Heart Failure – Systolic dysfunction and Diastolic dysfunction

Systolic Dysfunction

It is easy to recognize the Heart failure caused by systolic dysfunction and in simple words it can be mentioned as the inability of the heart to pump blood to the different parts of the body. This systolic dysfunction is characterized by a reduced ejection fraction that is less than 45%. The strength of ventricular contraction is reduced leading to inadequate cardiac output. This is caused by the dysfunction cardiac myocytes. Inflammation and infiltration can lead to the destruction of Myocytes and its components. The presence of Toxins and pharmacological agents also result in intracellular damage and oxidative stress. The ischemia results in infarction and scar formation. Once the myocardial infarction occurs, the dead myocytes got replaced by scar tissue, and affects the functioning of the myocardium. This can be manifested in ECG in form of abnormal or absent wall motion.

Diastolic dysfunction

The diastolic dysfunction  of the Heart failure is termed as the failure of the ventricle  to relax adequately and result in a stiff ventricular wall. This results in inadequate filling of the ventricle leading to inadequate stroke volume. This failure of ventricular relaxation causes elevated end-diastolic pressures, where the effects are similar to the systolic dysfunction including pulmonary oedema in left heart failure and peripheral oedema in right heart failure.
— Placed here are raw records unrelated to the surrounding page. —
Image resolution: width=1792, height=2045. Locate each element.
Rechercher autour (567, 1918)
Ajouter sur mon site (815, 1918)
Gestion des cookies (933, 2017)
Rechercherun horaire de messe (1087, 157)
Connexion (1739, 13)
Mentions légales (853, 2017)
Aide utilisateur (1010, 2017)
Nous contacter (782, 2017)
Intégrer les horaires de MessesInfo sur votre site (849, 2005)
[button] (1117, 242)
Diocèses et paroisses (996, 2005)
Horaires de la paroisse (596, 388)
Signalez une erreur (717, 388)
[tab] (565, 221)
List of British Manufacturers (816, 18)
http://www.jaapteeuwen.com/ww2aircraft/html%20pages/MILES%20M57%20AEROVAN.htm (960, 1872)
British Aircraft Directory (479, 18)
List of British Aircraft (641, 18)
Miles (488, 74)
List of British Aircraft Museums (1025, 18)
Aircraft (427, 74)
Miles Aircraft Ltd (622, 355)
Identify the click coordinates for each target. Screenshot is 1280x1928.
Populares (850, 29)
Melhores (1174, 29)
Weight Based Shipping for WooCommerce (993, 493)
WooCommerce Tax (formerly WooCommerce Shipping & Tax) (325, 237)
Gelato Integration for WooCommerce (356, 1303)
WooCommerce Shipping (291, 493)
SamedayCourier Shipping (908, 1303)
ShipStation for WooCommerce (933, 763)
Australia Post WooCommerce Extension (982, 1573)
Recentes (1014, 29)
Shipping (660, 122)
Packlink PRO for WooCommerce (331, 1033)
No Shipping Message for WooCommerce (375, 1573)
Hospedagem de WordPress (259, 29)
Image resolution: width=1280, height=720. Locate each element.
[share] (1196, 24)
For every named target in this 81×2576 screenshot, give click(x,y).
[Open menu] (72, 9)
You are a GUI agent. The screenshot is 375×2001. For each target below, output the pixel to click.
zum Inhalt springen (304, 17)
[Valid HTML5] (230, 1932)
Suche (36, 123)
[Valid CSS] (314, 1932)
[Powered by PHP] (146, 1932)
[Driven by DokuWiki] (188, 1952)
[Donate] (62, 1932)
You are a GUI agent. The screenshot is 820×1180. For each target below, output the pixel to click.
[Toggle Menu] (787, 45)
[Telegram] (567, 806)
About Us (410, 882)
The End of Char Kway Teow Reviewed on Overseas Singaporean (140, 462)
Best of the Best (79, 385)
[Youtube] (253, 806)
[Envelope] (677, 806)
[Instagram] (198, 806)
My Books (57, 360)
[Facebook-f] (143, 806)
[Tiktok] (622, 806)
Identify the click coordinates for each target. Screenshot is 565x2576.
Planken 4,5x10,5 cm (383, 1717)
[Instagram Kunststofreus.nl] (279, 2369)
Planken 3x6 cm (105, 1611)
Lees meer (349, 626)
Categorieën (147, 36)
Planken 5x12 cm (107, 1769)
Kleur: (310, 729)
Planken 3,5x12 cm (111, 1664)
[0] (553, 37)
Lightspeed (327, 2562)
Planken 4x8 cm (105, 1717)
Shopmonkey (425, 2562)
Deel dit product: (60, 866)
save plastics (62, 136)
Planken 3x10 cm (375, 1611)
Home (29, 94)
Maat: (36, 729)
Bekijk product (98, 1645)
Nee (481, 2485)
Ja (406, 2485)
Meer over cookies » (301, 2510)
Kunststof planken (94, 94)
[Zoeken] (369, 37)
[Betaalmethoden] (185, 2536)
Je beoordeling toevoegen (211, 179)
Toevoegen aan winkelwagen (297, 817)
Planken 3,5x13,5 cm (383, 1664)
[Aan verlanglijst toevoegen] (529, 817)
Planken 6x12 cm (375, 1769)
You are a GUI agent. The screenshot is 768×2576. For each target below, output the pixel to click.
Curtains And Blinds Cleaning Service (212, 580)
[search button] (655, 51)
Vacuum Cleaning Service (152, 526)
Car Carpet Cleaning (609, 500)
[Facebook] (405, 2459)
Diastolic dysfunction is caused by those processes that results in systolic dysfunction and includes the causes that leads to changes in cardiac remodelling. Diastolic dysfunction manifest itself only in physiologic extremes the systolic function is maintained. The patient does not show any symptoms at rest and they become sensitive to increases in heart rate, and sudden bouts of tachycardia. The pharmacological agents like such as a calcium channel blocker or a beta-blocker, are used for adequate rate control that can slows down the AV conduction.